Orlando Brewers? No Chance.

Salmonella Outbreak At Walt Disney World

As Adam McCalvy noted yesterday, there is chatter in Orlando about laying another tourist trap luring a Major League team there, and while the wealthy real estate developer trying to make it happen hasn’t mentioned the Brewers by name, a local TV reporter has.

Cue the unneccessary hand-wringing from those old enough to remember the Braves leaving town out of the blue.  Thankfully, the club quickly stepped in and put an end to the crazy talk.  Vice President of Communications Tyler Barnes practically read my mind when he said this to McCalvy:

“The reporter or whoever else is putting that out there should do his homework,” Barnes said. “It’s irresponsible. We just finished ninth in attendance, we have one of the best ballparks in baseball and an owner who is totally committed to the [Milwaukee] area.

“That report is beyond hilarious. I needed a good laugh today, and I got it.”

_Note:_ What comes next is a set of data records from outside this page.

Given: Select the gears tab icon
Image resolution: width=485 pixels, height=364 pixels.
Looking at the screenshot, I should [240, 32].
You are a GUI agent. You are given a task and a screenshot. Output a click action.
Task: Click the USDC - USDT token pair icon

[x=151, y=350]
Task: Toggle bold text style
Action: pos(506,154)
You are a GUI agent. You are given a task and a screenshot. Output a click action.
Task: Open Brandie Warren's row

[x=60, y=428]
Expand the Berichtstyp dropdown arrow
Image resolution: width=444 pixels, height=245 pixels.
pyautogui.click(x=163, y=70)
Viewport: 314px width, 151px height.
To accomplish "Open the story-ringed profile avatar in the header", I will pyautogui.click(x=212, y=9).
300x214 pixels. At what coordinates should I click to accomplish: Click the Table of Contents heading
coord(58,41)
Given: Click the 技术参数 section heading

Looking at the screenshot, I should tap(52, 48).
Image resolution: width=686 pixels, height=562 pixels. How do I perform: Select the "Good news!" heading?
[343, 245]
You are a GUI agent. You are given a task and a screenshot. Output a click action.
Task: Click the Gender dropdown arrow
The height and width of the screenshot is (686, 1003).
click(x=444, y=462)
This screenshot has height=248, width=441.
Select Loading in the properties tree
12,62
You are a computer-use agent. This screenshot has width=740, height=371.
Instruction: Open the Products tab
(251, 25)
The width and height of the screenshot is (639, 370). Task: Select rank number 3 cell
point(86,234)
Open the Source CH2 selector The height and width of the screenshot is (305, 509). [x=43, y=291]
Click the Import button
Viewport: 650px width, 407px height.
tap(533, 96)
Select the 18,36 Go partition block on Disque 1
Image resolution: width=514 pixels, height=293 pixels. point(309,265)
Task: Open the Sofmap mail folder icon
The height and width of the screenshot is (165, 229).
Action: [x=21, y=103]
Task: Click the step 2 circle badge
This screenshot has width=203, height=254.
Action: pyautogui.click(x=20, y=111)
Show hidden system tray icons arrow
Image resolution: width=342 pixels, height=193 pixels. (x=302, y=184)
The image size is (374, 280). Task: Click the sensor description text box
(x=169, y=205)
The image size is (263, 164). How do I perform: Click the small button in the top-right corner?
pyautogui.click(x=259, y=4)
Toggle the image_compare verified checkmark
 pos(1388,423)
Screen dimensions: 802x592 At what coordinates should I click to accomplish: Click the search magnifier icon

My question?  Why the hell would anyone think the Brewers would be a logical candidate to move anywhere?  Miller Park is still lesss than 10 years old, and as McCalvy noted, the Brewers are locked into a lease there until 2030.  The team is coming off its second straight year of 3 million fans in attendance.  Fan interest across the state is probably the highest it’s been since the early 1980s.

Anyone paying attention to Major League Baseball — and we know that Floridians typically stink at paying attention to Major League Baseball, judging by the Rays’ and Marlins’ attendance numbers — would know that the Brewers are probably one of the least likely teams to move.  Fans in Florida don’t have any interest in watching consistently competitive teams in Tampa and Miami…what makes anyone think that a new team with players largely unknown to the locals in smaller markets than the Rays and Marlins would do well?

Here’s an idea, Florida: make the teams you have already work before you try to steal some other team.  The Marlins have at least finalized plans for a new stadium and will finally move closer to downtown Miami, which should help attendance.  The Rays?  They can’t get their stadium project passed.  Despite having a group of young talent that has everyone else in the league jealous, they finished 11th out of 14 in American League attendance last season.  They can’t get anyone to that ballpark unless they’re playing the Yankees or Red Sox.  True, the Rays consistently pull in some of the best local television ratings in baseball, but no one actually shows up to watch the games in person.

If any fanbase should be worried about losing their team, it should be the Rays.  Naming the Brewers just shows laziness and irresponsibility on the reporter’s part.